Volume Apesar da alta nacional, Sindicato do Químicos do ABC afirma que a região registra redução na comercialização no primeiro semestre
FOTO: Celso Luiz/Banco de Dados

O mercado brasileiro de tintas imobiliárias cresceu 1,6% nas vendas do primeiro semestre de 2025, em comparação ao mesmo período do ano passado. Entre janeiro e junho deste ano, o volume comercializado foi de 670 milhões de litros. Os números são da Abrafati (Associação Brasileira dos Fabricantes de Tintas). A instituição explica que o desempenho é derivado por reformas domésticas e novos empreendimentos imobiliários.
Apesar desse crescimento no número geral do País, o Sindicato dos Químicos do ABC afirma que as fabricantes de tintas da região tiveram uma diminuição nas vendas do setor. Essa estimativa faz elo com os números da Abrafati no Sudeste, visto que a entidade confirma uma retração de 0,4% na comercialização desse território.
“Conversamos com os fabricantes do Grande ABC, tivemos uma diminuição nas vendas. É uma redução natural no primeiro semestre”, disse Márcio Barone, coordenador do sindicato em Santo André.
O Grande ABC possui importantes indústrias voltadas à fabricação de tintas e pigmentos, como é o caso da Tintas Coral e WEG, em Mauá, e das firmas Sherwin William e Suvinil (antiga Basf, vendida para Sherwin Williams), de São Bernardo.
Apesar dessa queda, a instituição sindical acredita que o setor deve recuperar o déficit de vendas no decorrer do ano. Ainda de acordo com Barone, o principal objetivo é garantir a manutenção dos empregos. “O sindicato espera com apreensão, mas as empresas da região estão segurando, não estão demitindo. Esperamos que a retomada aconteça para que não haja perda de empregos.”
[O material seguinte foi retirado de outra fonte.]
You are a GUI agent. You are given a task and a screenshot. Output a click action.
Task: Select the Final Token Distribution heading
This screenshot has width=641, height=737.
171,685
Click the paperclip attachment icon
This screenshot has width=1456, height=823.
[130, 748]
O varejo continua sendo o principal motor do setor de tintas, representando 70% do volume comercializado por meio de lojas especializadas, home centers e comércios de materiais de construção.
Segundo Luiz Cornacchioni, presidente-executivo da Abrafati, o crescimento nacional de vendas é causado pelo momento atual do mercado de imóveis. “As vendas de janeiro a junho deste ano demonstram a continuidade da tendência de maior cuidado da população com a casa, que a pandemia de Covid-19 impulsionou, e o bom momento da construção imobiliária. Isso nos permite manter uma expectativa moderadamente otimista para o segundo semestre de 2025”.
Para o encerramento do ano, a Abrafati projeta uma alta de 2% a 3%.